Un miembro de las fuerzas armadas con extensa carrera y educación
Nacido en Choluteca en 1968, Roosevelt Hernández es hijo de una familia con una extensa tradición en las Fuerzas Armadas de Honduras. Su carrera se ha caracterizado por una sólida formación en ciencias militares y administración de empresas, lo que lo ha colocado como uno de los militares de mayor rango en el país. Desde su nombramiento como jefe del Estado Mayor Conjunto el 11 de diciembre de 2023, ha tenido un rol destacado en las decisiones estratégicas dentro de las Fuerzas Armadas.
Comentarios y respuestas en el corazón de la polémica
Uno de los episodios más controversiales de su trayectoria ocurrió durante una entrevista el 20 de junio de 2025, cuando expresó que las Fuerzas Armadas «son una herramienta del poder político». Esta declaración provocó una oleada de críticas y acusaciones hacia él, principalmente por contradecir el Artículo 272 de la Constitución de Honduras, que estipula que las Fuerzas Armadas deben ser «apolíticas, obedientes y no deliberantes». Según varios sectores de la oposición y grupos de la sociedad civil, esta declaración refleja un peligroso acercamiento de los militares con el poder ejecutivo, socavando la neutralidad que se espera de las instituciones armadas en un sistema democrático.
Conflictos con organizaciones y la prensa
El general Hernández ha estado envuelto en varias disputas públicas. En marzo de 2025, tuvo un enfrentamiento con la presidenta del Tribunal Supremo Electoral, Cossette López, a quien acusó de calumniar a las fuerzas armadas, causando así una pausa en una sesión oficial del Consejo Nacional Electoral (CNE).
Igualmente, su actitud hacia los medios de comunicación ha causado polémica, pues, en junio de 2025, fue acusado de presionar a periodistas y fomentar demandas por difamación contra los medios que reportaban sobre su administración. La respuesta del general a las críticas ha aumentado las preocupaciones sobre la libertad de prensa en la nación, un asunto particularmente delicado en un entorno donde la autonomía de los medios es vital para el fortalecimiento de la democracia.

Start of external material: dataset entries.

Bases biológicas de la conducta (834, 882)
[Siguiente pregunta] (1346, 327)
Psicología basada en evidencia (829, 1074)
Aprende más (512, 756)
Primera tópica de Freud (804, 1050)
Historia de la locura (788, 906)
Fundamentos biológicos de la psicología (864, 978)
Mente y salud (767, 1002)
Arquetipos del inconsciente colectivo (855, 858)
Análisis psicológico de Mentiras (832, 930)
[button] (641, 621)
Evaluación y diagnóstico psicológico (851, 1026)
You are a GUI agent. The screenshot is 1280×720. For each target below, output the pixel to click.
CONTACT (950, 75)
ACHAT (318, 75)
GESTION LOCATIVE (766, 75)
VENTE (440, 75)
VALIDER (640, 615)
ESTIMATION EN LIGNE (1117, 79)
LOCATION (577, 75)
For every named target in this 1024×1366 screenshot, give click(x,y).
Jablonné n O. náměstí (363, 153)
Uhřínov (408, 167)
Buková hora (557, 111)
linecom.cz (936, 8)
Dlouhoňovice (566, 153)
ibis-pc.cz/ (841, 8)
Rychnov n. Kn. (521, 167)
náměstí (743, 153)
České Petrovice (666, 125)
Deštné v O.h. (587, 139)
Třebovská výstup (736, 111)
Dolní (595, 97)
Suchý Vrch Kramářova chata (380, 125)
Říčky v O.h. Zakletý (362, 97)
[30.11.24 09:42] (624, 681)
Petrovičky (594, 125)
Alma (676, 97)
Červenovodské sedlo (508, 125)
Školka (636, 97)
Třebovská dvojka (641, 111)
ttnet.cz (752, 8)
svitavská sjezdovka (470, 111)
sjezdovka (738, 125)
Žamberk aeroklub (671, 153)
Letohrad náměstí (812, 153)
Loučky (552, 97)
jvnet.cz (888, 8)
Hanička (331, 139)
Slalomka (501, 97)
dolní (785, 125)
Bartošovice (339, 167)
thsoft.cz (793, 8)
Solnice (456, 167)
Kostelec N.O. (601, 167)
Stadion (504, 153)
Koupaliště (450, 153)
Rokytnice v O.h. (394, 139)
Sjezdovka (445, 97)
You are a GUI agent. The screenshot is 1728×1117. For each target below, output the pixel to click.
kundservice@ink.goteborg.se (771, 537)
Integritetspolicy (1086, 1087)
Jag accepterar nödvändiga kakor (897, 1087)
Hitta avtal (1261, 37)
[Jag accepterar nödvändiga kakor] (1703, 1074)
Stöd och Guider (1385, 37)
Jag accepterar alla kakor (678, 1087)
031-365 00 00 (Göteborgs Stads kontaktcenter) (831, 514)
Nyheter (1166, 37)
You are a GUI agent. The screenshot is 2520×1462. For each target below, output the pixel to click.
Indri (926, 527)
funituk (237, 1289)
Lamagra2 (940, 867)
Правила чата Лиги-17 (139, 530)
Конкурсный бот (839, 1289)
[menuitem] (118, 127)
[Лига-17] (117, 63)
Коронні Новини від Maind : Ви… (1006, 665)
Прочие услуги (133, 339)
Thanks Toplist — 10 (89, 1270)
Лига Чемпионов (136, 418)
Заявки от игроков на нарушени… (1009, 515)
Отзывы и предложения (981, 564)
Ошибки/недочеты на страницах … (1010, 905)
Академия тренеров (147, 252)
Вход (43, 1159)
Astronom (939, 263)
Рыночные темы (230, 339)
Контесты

Críticas y reacciones de la sociedad
El accionar de Hernández ha generado una creciente preocupación entre diversos sectores de la sociedad hondureña. Defensores de derechos humanos y figuras políticas de oposición han exigido su destitución, acusándolo de actuar como parte de un proyecto de «subordinación política» de las Fuerzas Armadas al poder ejecutivo. Especialmente se ha criticado su presencia en sesiones del CNE, un órgano cuya función debe mantenerse libre de influencias militares, y su presunta implicación en retrasos en la entrega de materiales electorales en las primarias de 2025. Estas acciones, según sus detractores, minan la confianza en la neutralidad de las instituciones del Estado y podrían comprometer la legitimidad del proceso electoral.
Polarización y desafíos para las Fuerzas Armadas
Aunque ha recibido muchas críticas y llamados para que sea removido, Hernández continúa en su puesto, argumentando que las Fuerzas Armadas operan conforme a la ley y están preparadas para enfrentar a sus detractores en el ámbito legal. No obstante, su continuidad al mando de la institución evidencia una polarización en aumento en el país en relación con el rol de los militares en la política.
Mientras algunos lo ven como un defensor de la institución y el orden, otros perciben su accionar como un signo de la creciente politización de las Fuerzas Armadas. Esta tensión pone en evidencia los retos institucionales que enfrenta Honduras para garantizar que sus fuerzas armadas no sean percibidas como subordinadas al poder político, sino como un pilar fundamental de la estabilidad del país.